O ex-delegado Guerra não apenas viu, participou, atuou, foi agente ativo nestes atentados e assassinatos que hoje remoem sua consciência e que agora chocam a consciência nacional.
O livro já foi entregue e já foi lido, em primeira mão, pela Presidente Dilma Rousseff, pelo Ministro da Justiça e pelos Comandantes das Forças Armadas. Escoltado por agentes da Polícia Federal que hoje garantem sua segurança, o ex-delegado Guerra acabou de percorrer os locais desconhecidos que indica como centros de tortura, execução e desaparecimento de presos políticos.
Firme e decidido em sua denúncia, o ex-delegado Guerra está pedindo para ser acareado com o Coronel Carlos Alberto Brilhante Ustra, com o Coronel-aviador Juarez de Deus Gomes da Silva e com o Delegado da Polícia Civil paulista Aparecido Laerte Calandra, três sobreviventes do tribunal informal que decretou a queima de arquivo do Delegado Fleury.
Guerra quer uma acareação com todos aqueles a quem acusa pelo envolvimento em mortes e desaparecimentos ainda hoje não esclarecidos. Guerra quer mais. Quer depor agora, imediatamente, perante a Comissão Memória, Verdade e Justiça, já instalada pela Câmara dos Deputados, e quer contar o que sabe perante a Comissão Nacional da Verdade, assim que for nomeada e instalada pela Presidente Dilma Rousseff.
O bom exemplo testemunhal do ex-delegado do DOPS capixaba pode ser o primeiro de vários depoimentos que ajudarão o País a se reencontrar com sua história, com a verdade, com a justiça.
Não podemos permitir que, ao crime confessado, se siga o crime anunciado — a ameaça de que uma operação limpeza dos criminosos elimine provas, intimide testemunhas e viole os locais e sítios onde os crimes foram praticados. Devemos zelar pela integridade física do ex-delegado e, com ele, compartilhar seu terrível passado, que é o passado terrível que viveu o Brasil e os brasileiros sob o regime militar.
Pela devida proteção a este gesto de arrependimento e coragem, outros tantos que tanto sabem e nada dizem terão motivos também para vir à luz e fazer este reencontro com suas consciências e com o Brasil.
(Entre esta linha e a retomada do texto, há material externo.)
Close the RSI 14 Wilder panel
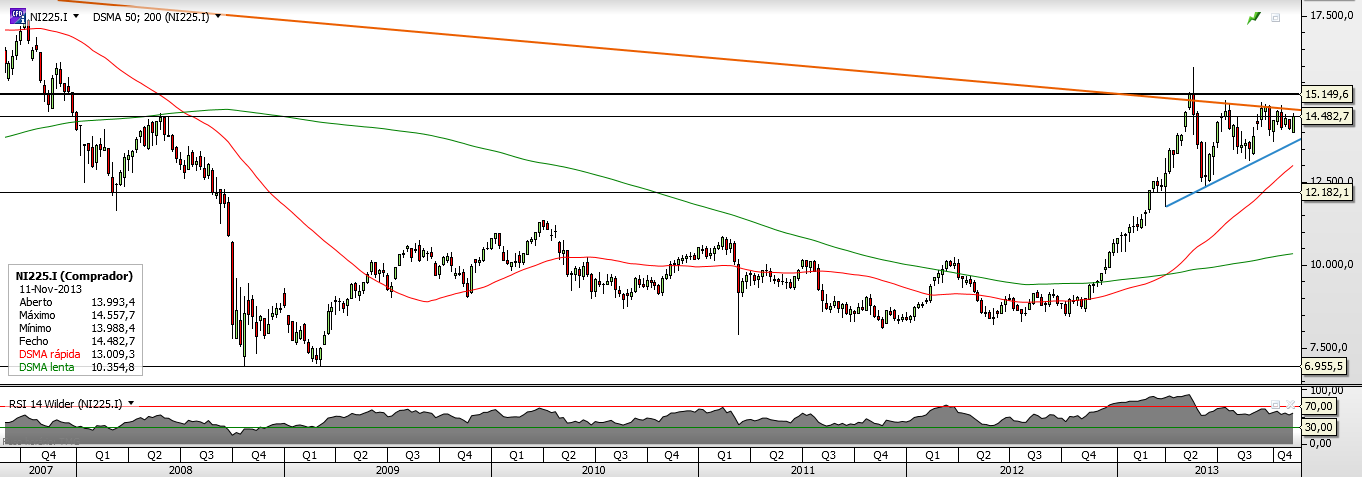Screen dimensions: 1362x477 tap(1290, 404)
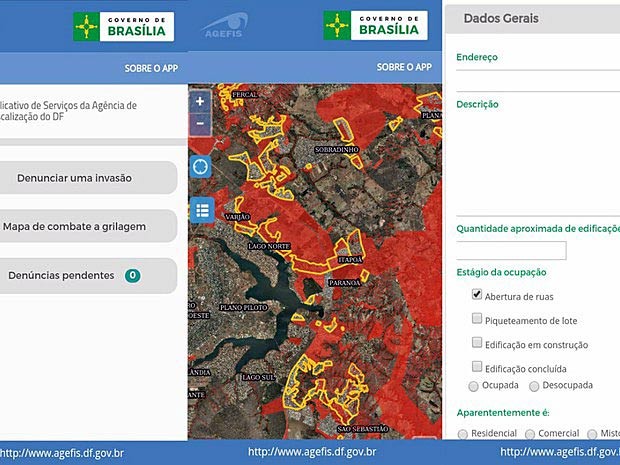Viewport: 620px width, 465px height.
Task: Select the Ocupada radio button
Action: tap(473, 386)

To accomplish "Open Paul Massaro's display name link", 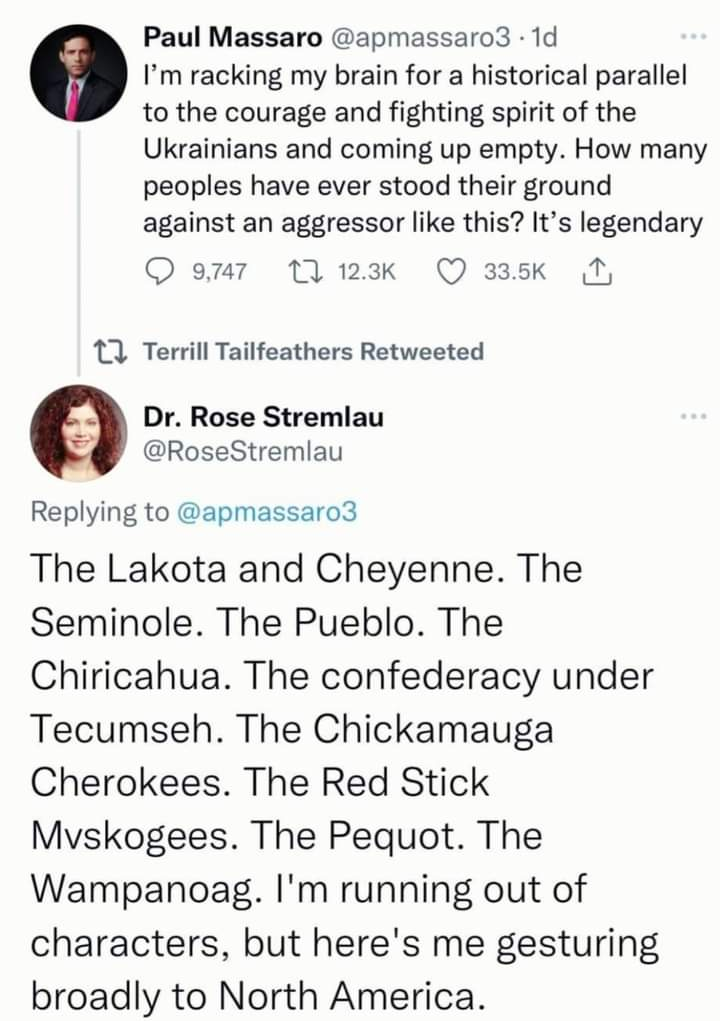I will pyautogui.click(x=231, y=38).
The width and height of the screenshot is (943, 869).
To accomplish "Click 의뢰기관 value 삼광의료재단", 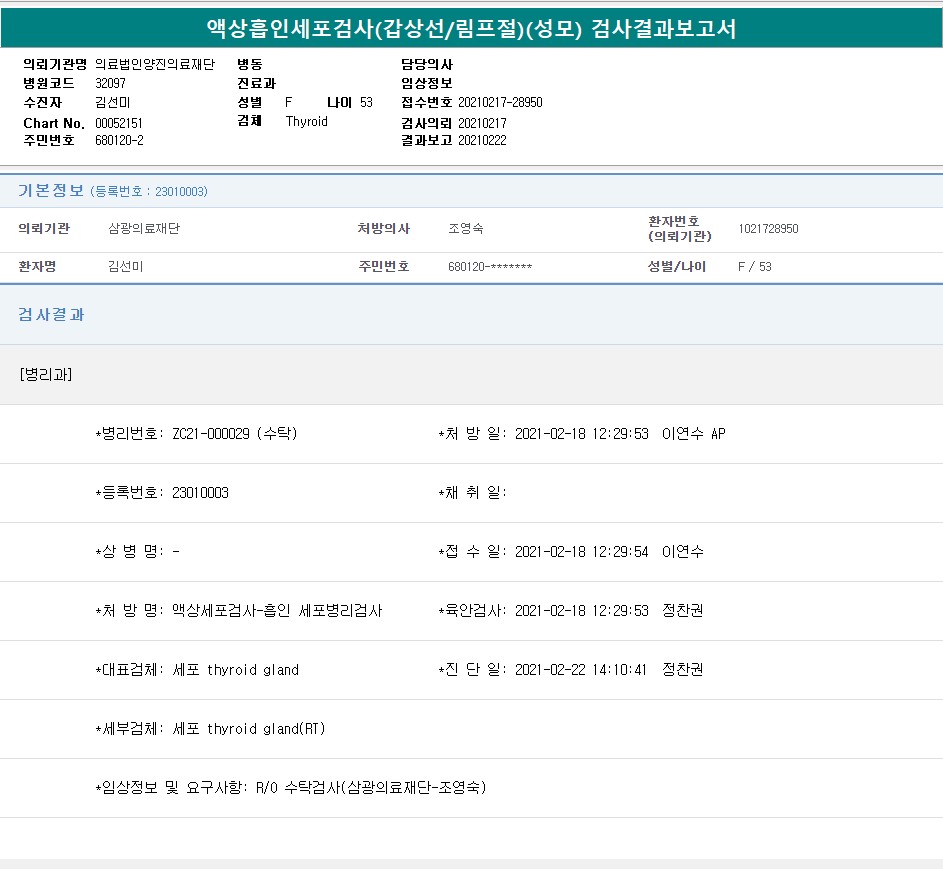I will [143, 229].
Precisamos ser rápidos, ágeis, eficazes.
Precisamos proteger os nomes das vítimas, seus parentes e eventuais testemunhas que o ex-delegado Guerra aponta em seu livro.
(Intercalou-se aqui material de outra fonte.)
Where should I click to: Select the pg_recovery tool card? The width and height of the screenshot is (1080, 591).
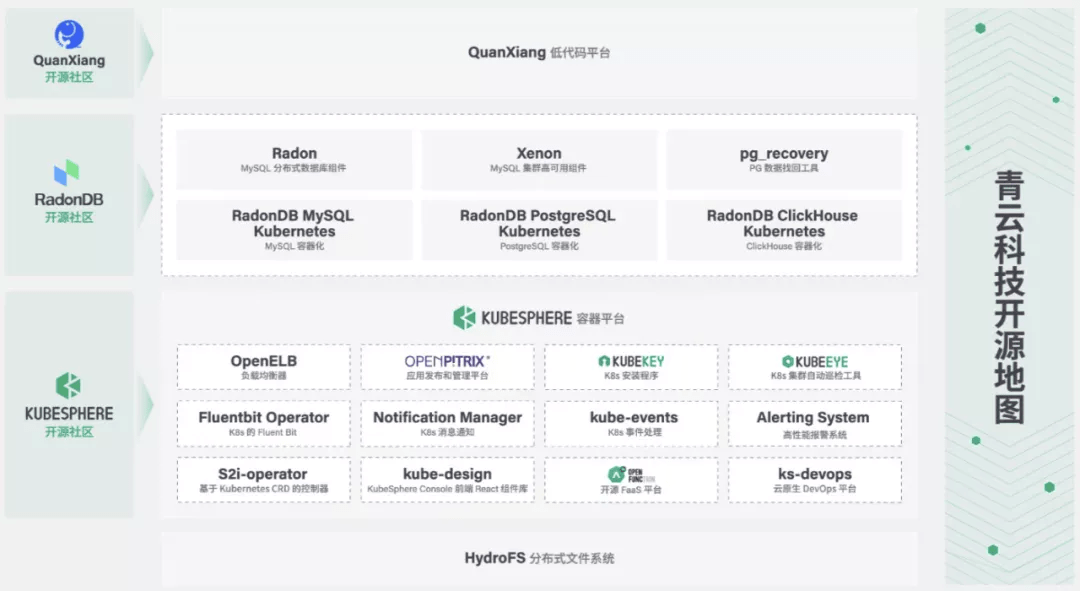click(784, 160)
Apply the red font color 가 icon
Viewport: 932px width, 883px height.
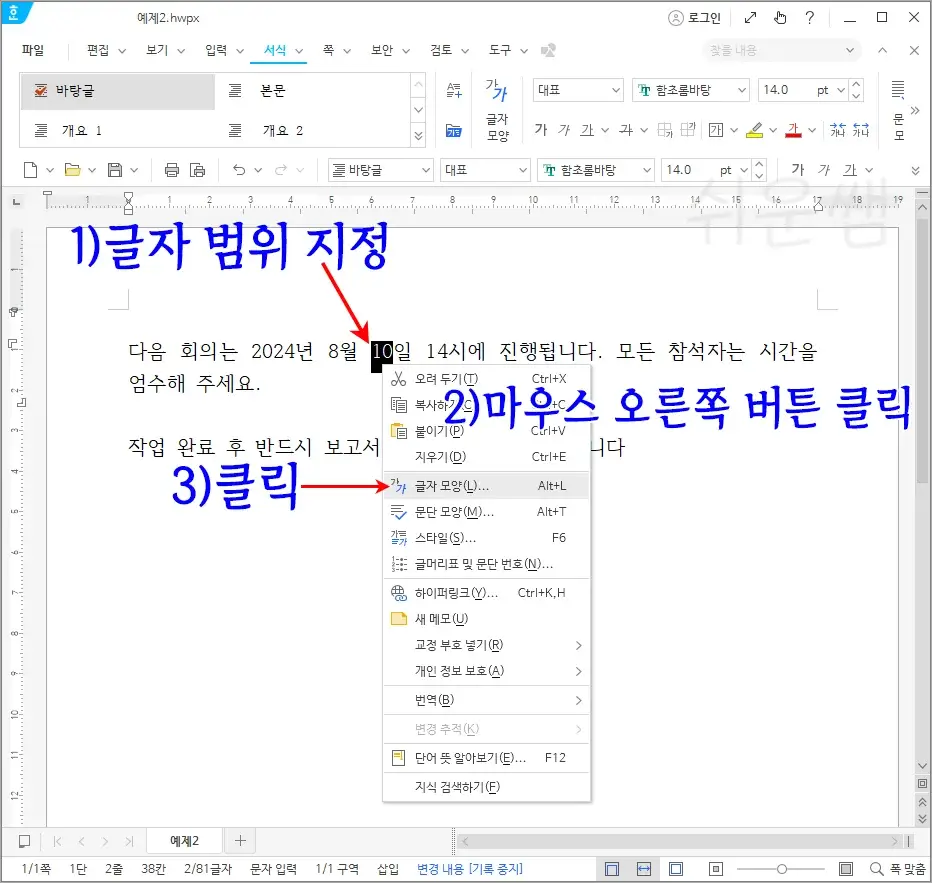click(793, 128)
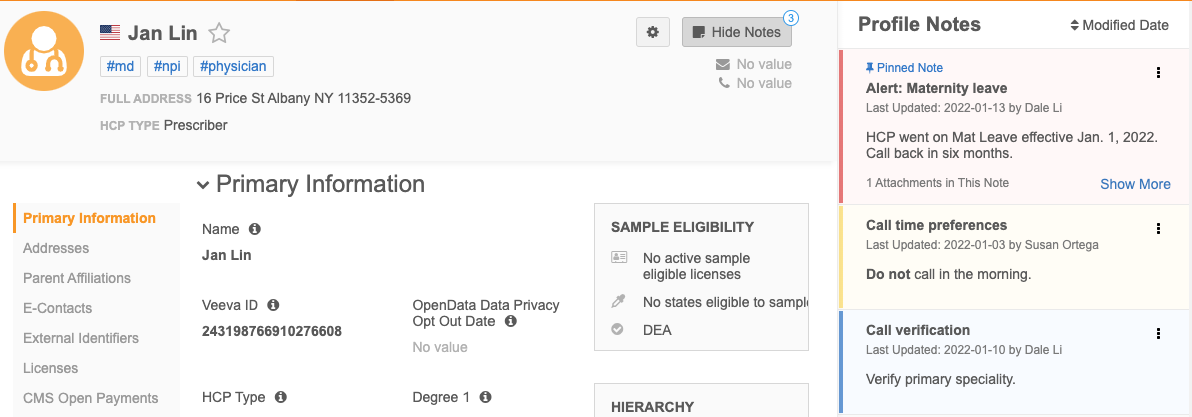Open options menu for Call verification note
Viewport: 1192px width, 417px height.
(x=1158, y=334)
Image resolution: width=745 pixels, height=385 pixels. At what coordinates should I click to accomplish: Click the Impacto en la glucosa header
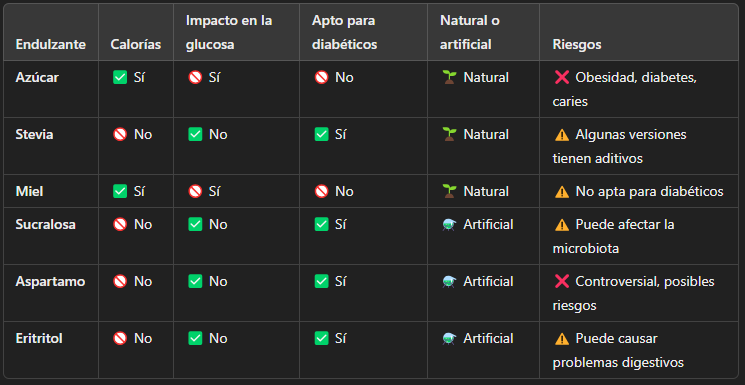pos(229,33)
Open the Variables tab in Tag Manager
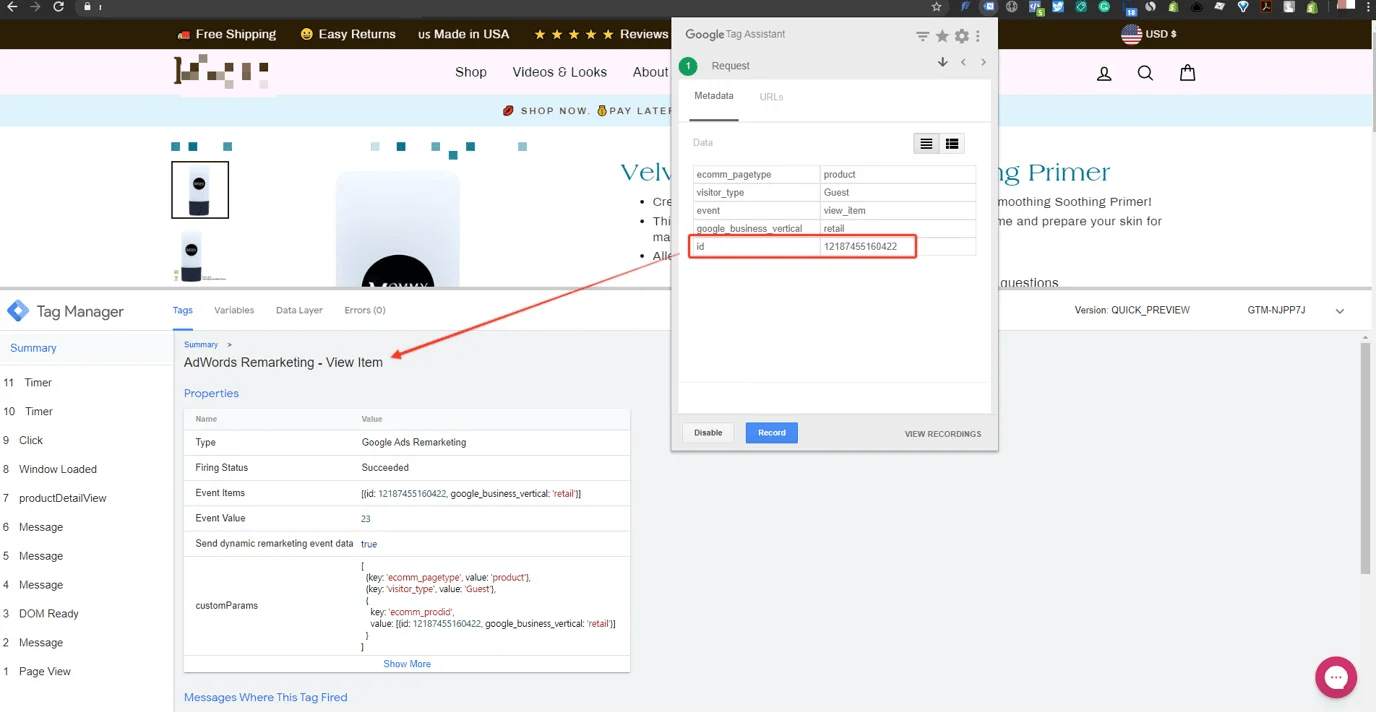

Precisamos preservar e isolar os locais, os centros de tortura e execução e os sítios de sepultamento clandestino que o ex-delegado Guerra aponta com riqueza de detalhes e absoluta segurança.
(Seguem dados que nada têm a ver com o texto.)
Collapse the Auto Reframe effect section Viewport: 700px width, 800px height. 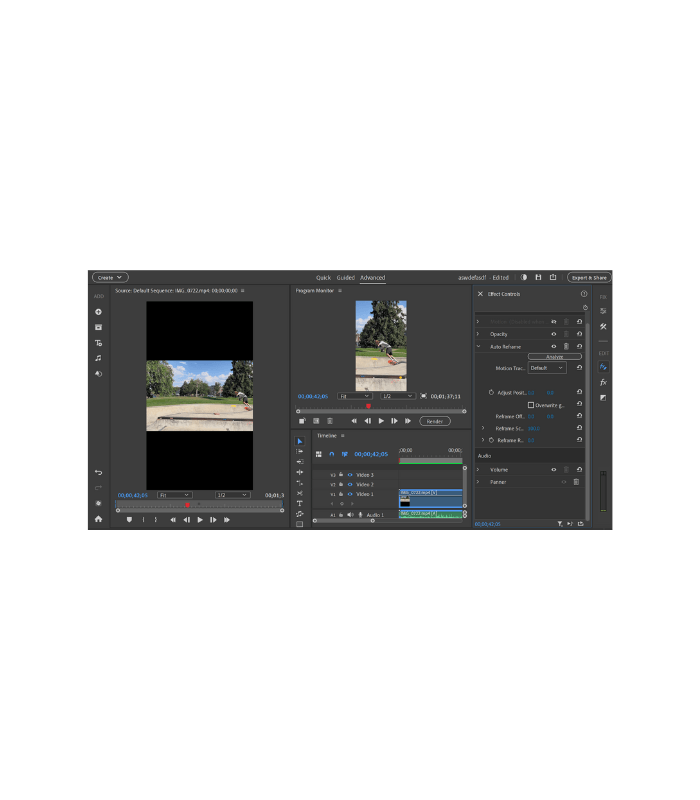click(x=478, y=346)
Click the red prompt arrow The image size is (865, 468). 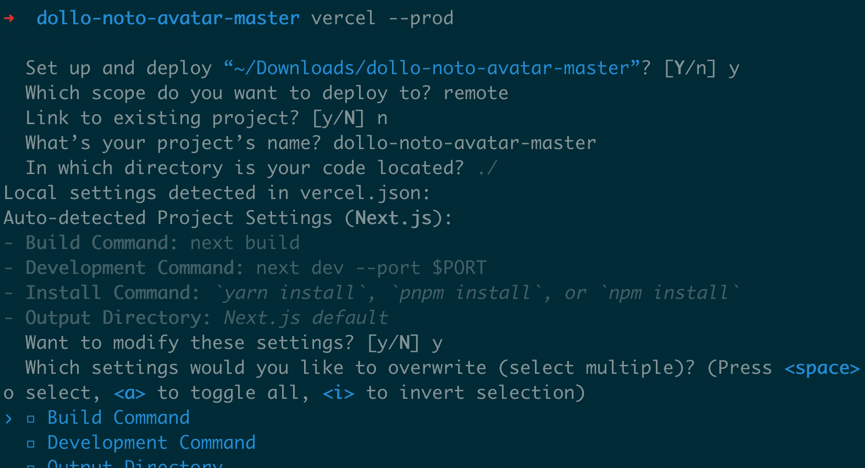pyautogui.click(x=9, y=18)
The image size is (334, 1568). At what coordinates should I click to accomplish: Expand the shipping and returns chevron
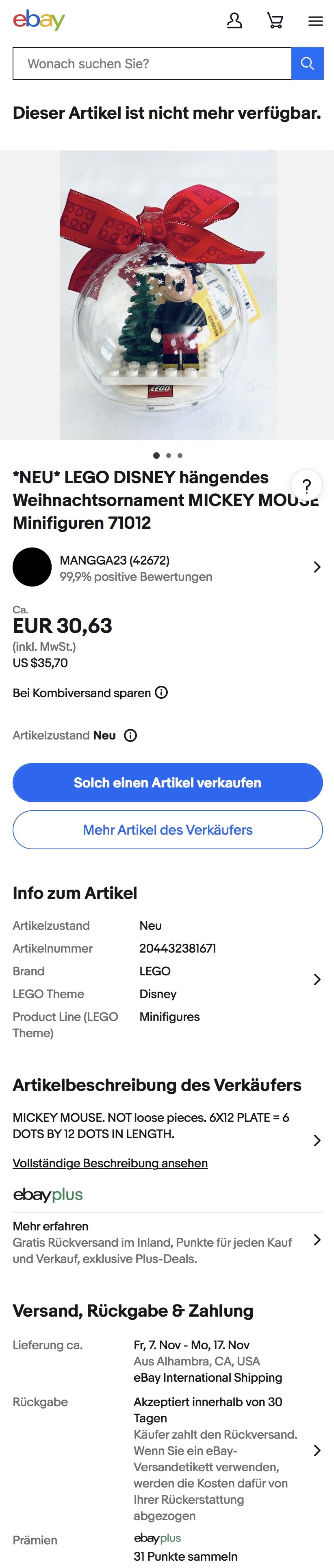[317, 1450]
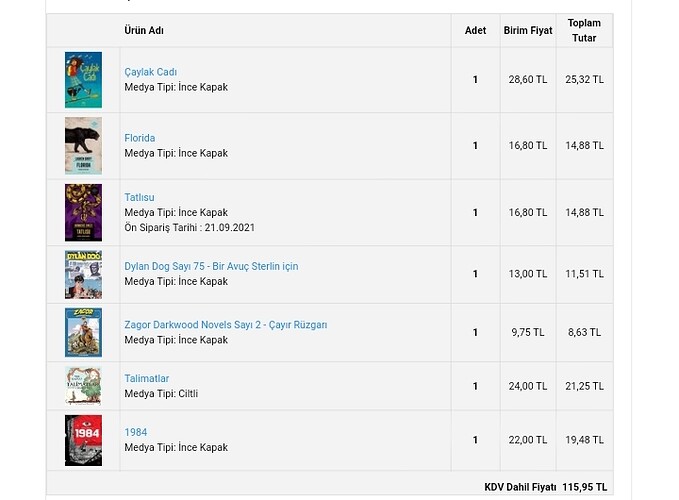Open Zagor Darkwood Novels Sayı 2 link

click(225, 325)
Faço, desta tribuna, um apelo urgente, incondicional, dramático à Presidente Dilma Rousseff, à Ministra dos Direitos Humanos Maria do Rosário, ao Ministro da Justiça José Eduardo Cardozo, ao Ministério Público e à OAB para que tomem medidas enérgicas e imediatas para a devida proteção e preservação deste acervo inestimável de pessoas, lugares e evidências que nos ajudam a conhecer melhor o que foi o regime de arbítrio no Brasil.
Presidente Dilma, a senhora sabe disso melhor do que ninguém!
Precisamos proteger nosso passado, para proteger ainda mais nosso futuro. Conhecendo melhor a ditadura de ontem, saberemos reconhecer ainda mais a democracia que hoje se constrói com tanta esperança e determinação.
Muito obrigada, Sr. Presidente, pela tolerância.